Un calendario delle audizioni e i rapporti del tribunale. Risultati autoptici e perizie balistiche. Polverosi registri parrocchiali e contorte deposizioni. È dunque questa l’architettura cartacea del nuovo romanzo “del gotico maggiore” firmato dal regista di La Casa dalle finestre che ridono. Imbastito secondo la linea tracciata da quel Dino Buzzati che, narrando dei suoi mostri adorati, già confessava l’utilizzo essenziale di un linguaggio quasi burocratico, talmente concreto da far credere a un rifinito rapporto di questura, in grado di rendere plausibili tutte quelle storie che in sé e per sé risultavano estreme se non assurde. Si cela davvero il diavolo tra le pagine del raggelante romanzo di Pupi Avati, Il Signor Diavolo. Il Maligno, incalzato dall’ottimismo di un’Italia che si accinge alla ricostruzione post-bellica, si è qui rifugiato nelle zone grigie dell’istruttoria affrontata dall’afflitto Furio Momentè. Un uomo privo di qualsivoglia eroicità, assunto nei ranghi ministeriali frequentando più le parrocchie romane che le sedi di partito, ma dotato della “normalità” necessaria per recarsi in missione all’inferno in cerca di un salvataggio elettorale. Perché, nell’Italia degli Anni ’50 e della D.C. che vara il settimo governo De Gasperi col massimo consenso dei votanti, c’è ancora un luogo che trattiene in sé la sinistra sacralità di ciò che è più arcaico e suggestivo. Lì dove i bambini sentono le voci dei morti e la superstizione va a braccetto con i “bestiari” del cattolicesimo pre-conciliare. Nella frazione di Lio Piccolo, tra le nebbie della laguna veneta, la morte di due ragazzini squarcia la tenda nera che avvolge un nordest remoto fino all’arcano. Dove perfino al diavolo viene tributato l’appellativo di “Signore”, come ai più piccoli insegna un sagrestano, perché alle persone cattive bisogna portare il dovuto rispetto.

L’intimidito Momentè, stringendo al petto la valigia che era appartenuta al padre, dovrà varcare una grande pozza di liquido nero e oleoso. Sottoponendosi a un battesimo osceno, lambendo la stessa materia di cui sono fatti gli incubi, dopo il quale la sua apparente “normalità” sarà messa a dura prova dal concatenarsi di scoperte terribili.
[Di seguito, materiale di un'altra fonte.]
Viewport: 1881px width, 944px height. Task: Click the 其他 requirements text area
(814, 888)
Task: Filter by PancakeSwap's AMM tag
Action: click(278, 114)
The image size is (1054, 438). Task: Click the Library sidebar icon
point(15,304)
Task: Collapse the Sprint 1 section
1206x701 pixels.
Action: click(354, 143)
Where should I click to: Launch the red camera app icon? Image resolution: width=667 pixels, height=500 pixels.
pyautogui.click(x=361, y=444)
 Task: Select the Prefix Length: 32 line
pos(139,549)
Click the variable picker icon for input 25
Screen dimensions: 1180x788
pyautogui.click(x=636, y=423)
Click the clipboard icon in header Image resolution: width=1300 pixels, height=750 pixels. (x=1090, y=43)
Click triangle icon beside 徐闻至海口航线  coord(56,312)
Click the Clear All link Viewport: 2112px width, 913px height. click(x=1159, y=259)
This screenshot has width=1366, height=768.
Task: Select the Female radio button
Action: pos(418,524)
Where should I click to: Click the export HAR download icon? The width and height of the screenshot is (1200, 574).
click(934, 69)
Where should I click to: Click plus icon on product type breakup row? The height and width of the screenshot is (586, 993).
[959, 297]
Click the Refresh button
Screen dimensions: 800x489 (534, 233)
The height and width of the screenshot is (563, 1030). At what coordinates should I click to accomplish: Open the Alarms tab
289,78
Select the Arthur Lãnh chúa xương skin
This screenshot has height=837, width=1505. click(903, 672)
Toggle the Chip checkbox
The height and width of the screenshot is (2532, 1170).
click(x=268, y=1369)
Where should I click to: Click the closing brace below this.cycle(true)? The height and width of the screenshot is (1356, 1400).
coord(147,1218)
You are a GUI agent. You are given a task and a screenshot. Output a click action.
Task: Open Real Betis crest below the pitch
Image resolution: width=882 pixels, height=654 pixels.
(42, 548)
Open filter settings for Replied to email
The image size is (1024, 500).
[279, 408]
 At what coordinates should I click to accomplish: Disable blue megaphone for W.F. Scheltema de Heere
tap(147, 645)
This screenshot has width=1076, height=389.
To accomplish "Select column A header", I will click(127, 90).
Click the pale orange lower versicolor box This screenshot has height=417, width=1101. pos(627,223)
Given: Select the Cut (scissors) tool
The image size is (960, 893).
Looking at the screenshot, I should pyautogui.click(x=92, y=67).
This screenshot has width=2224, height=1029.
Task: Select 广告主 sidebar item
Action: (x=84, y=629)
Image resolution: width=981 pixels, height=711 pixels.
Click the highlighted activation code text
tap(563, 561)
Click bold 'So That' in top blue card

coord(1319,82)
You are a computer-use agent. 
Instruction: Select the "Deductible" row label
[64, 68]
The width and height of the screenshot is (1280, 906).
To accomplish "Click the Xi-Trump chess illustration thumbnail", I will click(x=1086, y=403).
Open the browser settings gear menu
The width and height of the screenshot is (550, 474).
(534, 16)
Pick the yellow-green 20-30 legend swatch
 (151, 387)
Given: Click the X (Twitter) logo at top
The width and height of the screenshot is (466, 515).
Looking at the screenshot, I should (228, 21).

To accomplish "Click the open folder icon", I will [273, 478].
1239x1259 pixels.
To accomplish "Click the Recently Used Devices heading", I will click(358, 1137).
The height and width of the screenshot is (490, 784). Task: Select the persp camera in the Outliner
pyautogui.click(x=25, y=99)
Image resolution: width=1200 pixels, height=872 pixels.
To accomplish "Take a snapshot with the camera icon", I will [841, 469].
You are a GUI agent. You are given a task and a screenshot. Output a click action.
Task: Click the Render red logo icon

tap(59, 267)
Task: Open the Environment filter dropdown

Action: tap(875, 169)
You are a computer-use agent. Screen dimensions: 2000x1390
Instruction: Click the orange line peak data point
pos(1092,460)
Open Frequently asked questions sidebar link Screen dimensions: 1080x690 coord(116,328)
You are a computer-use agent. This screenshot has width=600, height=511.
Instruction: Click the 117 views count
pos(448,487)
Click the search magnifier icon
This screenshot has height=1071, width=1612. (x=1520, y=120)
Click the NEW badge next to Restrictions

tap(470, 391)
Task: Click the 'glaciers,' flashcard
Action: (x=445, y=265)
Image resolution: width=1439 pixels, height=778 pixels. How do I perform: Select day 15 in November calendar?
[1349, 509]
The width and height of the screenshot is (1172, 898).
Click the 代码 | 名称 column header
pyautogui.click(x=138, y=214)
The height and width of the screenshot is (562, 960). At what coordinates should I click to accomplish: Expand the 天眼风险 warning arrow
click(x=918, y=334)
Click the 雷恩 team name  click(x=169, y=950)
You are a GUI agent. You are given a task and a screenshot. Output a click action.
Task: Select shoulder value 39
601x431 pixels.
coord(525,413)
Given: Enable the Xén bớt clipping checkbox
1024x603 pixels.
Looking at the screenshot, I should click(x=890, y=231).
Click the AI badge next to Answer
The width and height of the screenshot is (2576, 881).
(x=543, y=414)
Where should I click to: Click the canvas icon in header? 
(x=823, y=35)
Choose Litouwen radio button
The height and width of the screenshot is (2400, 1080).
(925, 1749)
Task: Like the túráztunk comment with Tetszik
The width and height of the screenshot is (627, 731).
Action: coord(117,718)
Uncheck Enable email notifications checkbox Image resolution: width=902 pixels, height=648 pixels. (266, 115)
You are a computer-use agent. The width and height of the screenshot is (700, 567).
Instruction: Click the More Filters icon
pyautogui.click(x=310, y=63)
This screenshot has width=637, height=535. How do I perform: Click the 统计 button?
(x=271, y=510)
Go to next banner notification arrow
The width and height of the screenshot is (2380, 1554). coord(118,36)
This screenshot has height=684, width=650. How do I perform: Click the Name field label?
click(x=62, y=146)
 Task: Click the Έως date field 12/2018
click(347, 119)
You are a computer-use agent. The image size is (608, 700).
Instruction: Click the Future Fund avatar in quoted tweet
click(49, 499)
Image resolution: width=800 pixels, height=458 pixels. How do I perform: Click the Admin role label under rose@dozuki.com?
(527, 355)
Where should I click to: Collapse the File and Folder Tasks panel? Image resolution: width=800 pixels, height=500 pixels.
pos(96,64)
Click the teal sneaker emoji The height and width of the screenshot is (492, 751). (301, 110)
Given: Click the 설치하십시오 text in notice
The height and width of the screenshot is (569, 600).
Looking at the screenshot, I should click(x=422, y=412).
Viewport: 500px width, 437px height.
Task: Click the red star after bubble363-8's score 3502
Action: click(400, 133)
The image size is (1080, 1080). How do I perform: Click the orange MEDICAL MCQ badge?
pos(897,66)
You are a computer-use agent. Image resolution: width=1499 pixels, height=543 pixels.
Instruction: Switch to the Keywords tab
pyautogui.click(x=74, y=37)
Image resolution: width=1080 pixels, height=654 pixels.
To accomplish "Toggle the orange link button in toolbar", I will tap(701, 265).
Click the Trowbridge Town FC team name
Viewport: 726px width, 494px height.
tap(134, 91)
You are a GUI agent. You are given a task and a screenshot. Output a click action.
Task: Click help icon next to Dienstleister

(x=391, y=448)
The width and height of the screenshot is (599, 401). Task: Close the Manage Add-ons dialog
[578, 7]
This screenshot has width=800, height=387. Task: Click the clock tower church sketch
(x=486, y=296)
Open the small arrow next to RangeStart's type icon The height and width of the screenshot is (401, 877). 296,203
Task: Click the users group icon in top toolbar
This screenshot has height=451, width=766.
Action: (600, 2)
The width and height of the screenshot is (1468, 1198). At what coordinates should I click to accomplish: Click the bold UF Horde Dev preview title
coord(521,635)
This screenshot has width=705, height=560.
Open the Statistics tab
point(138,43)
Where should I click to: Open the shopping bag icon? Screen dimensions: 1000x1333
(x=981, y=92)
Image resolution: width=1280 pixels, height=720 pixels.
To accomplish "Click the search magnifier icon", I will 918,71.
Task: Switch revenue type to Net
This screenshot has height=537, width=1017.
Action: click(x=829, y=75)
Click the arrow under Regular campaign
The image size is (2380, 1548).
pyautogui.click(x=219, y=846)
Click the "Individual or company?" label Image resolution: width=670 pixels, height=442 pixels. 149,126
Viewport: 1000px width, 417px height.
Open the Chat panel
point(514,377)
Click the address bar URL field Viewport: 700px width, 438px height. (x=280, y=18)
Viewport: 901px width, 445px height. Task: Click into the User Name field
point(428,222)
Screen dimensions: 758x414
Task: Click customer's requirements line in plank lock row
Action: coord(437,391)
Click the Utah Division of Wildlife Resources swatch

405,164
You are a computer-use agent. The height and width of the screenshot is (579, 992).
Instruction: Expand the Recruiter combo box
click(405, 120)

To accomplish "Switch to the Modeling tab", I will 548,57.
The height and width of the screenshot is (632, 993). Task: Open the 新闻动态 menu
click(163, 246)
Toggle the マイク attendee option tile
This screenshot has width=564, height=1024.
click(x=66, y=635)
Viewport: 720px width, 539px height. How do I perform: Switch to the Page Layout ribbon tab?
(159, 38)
L’ispettore del Ministero di Grazia e Giustizia, al quale saranno recapitate le zanne di una creatura feroce, avrà modo di confessare i suoi precedenti peccati. Rivelando di essere anch’egli un reprobo, al quale è capitato di comprendere come “… nella bellezza assoluta c’è l’ingiustizia del mondo, uno spiraglio, un pertugio, attraverso il quale spiare cosa il mondo avrebbe potuto essere e non è”. Ma di come a quella stessa e già violata bellezza egli chiese vilmente di prostituirsi, pur di salvarlo dai debiti e dalla pubblica umiliazione. In cambio di questa confessione riceverà la certezza di terminare la sua indagine in un luogo e in un tempo dal quale sarà impossibile venir via. Un buio totale e un silenzio eterno, dove sprofondava lo stesso protagonista della Casa dalle finestre che ridono dopo aver perso ogni fiducia nella sola razionalità. Scoprendo le putrescenti verità che si celano sotto ogni chiesa.

Solo perdendo la sua sterile “normalità”, rispondendo anch’egli alle voci portate dal vento, il Momentè otterrà le facoltà necessarie per mettersi alla ricerca dell’inverosimile. Ritrovando ciò che resta di una prova tenuta in gran segreto: un’ostia masticata durante il più sacrilego dei rituali. Giungendo al cospetto di quel Signor Diavolo la cui più grande ed eterna tentazione è quella di farci credere che non esiste. Pupi Avati ci trascina fino al labile confine delle nostre più radicate certezze. Ci costringe a scrutare l’ignoto dallo sconnesso crinale della nostra coscienza, riconducendoci alla vertigine dell’irrisolto quesito già posto da Henry James. Perché non sapremo mai se i bambini, nel loro manipolabile candore, siano talvolta dei mostri. O se i mostri, nella loro ottusa crudeltà, possano essere considerati alla stessa stregua dei bambini. Ad ogni costo innocenti.